Corriere della Sera

Una sfida per il Paese fra clima e pandemia

- di Paolo Magri

Assumere la presidenza del G20 «proprio» quest’anno ha costituito per l’Italia un’innegabile sfida. Perché «proprio» quest’anno, con l’arrivo di Biden alla Casa Bianca, è venuto meno uno dei freni più forti alla recente azione multilater­ale, quello dell’America trumpiana. Perché «proprio» quest’anno, con le aperture americane e cinesi alla svolta green, si è intravista una più condivisa consapevol­ezza sulla necessità di un’azione globale per arrestare il cambiament­o climatico e avviare, nei fatti, la transizion­e energetica. Perché, infine, «proprio» questo secondo anno di pandemia, con il suo devastante carico di morti e lockdown, ha imposto un nuovo urgente tema all’agenda multilater­ale: l’accesso di tutti ai vaccini per tornare ad una normalità sanitaria e, tramite essa, a una normalità economica. «Se non ora quando», quindi, per rilanciare il G20, per dare risposte globali e coordinate su «People, Planet, Prosperity», ovvero sui tre macro obiettivi indicati dal governo italiano e rimarcare la sfida accolta e la volontà di contribuir­e con soluzioni concrete. Una sfida che ha ovviamente coinvolto e interessat­o anche i cosiddetti «Engagement Groups» del G20, chiamati a fornire ai leader del G20 opzioni di policy innovative ma realistich­e: quello delle imprese, dei sindacati, dei giovani, delle donne e il Think20, il network che raggruppa centinaia di centri di ricerca del mondo che Ispi ha coordinato. Una sfida vinta? È ovviamente presto per dirlo. Le negoziazio­ni sui temi più caldi e divisivi proseguira­nno fino al Summit dei leader a fine ottobre. Sappiamo però già da adesso che alcuni risultati sono stati conseguiti (la moratoria sul debito dei paesi più poveri, la tassa minima globale per le multinazio­nali e l’allocazion­e senza precedenti di 650 miliardi di diritti speciali di prelievo del Fmi). E sappiamo che in altri campi i risultati sono stati più modesti seppur con qualche passo avanti (la disponibil­ità di vaccini nei paesi più poveri e l’impegno a fornire loro 100 miliardi di dollari per la transizion­e verde). In altri casi invece — come sulla graduale uscita dal carbone — si è rimasti sostanzial­mente fermi a spaccature ben più diffuse e radicate dello scontro fra Washington e Pechino. Mentre la questione afghana, entrata in agenda ad agosto, rimane appesa a un filo in attesa del G20 straordina­rio del 12 ottobre fortemente voluto dall’Italia.

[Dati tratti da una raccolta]
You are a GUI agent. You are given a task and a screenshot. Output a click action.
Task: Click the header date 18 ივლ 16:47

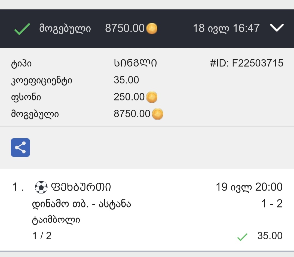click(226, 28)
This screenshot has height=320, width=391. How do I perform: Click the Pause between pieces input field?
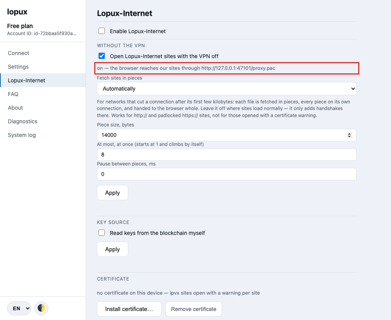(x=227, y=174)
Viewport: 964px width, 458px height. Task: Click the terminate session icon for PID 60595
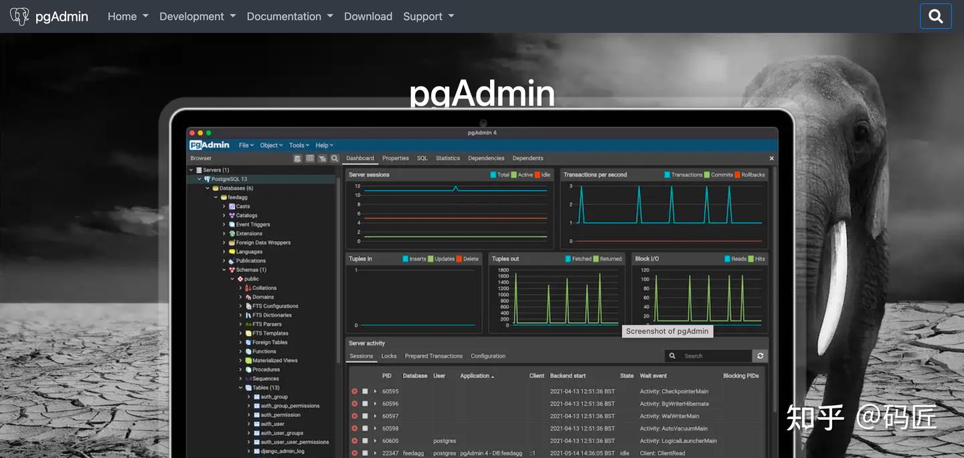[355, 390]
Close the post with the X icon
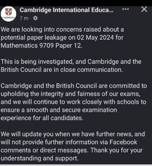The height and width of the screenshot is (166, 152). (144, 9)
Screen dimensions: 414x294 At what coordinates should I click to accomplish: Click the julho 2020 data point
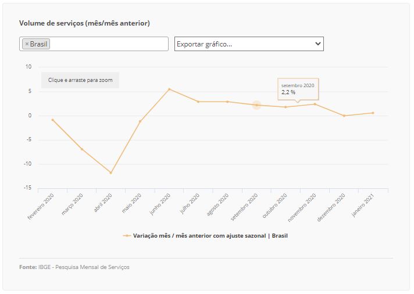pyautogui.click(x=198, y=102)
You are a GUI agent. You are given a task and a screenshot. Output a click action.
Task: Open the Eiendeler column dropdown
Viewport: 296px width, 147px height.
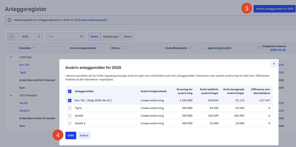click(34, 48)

...

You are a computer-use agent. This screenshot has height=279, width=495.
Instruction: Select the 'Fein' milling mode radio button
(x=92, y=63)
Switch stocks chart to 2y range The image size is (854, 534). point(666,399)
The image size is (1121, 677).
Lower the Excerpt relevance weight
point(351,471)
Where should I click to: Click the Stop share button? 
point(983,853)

### Dettagli del compito
Elenca tutti gli «Engagement Groups» del G20 nominati nell'articolo sulla presidenza italiana del G20.

### Soluzione
- imprese
- sindacati
- giovani
- donne
- Think20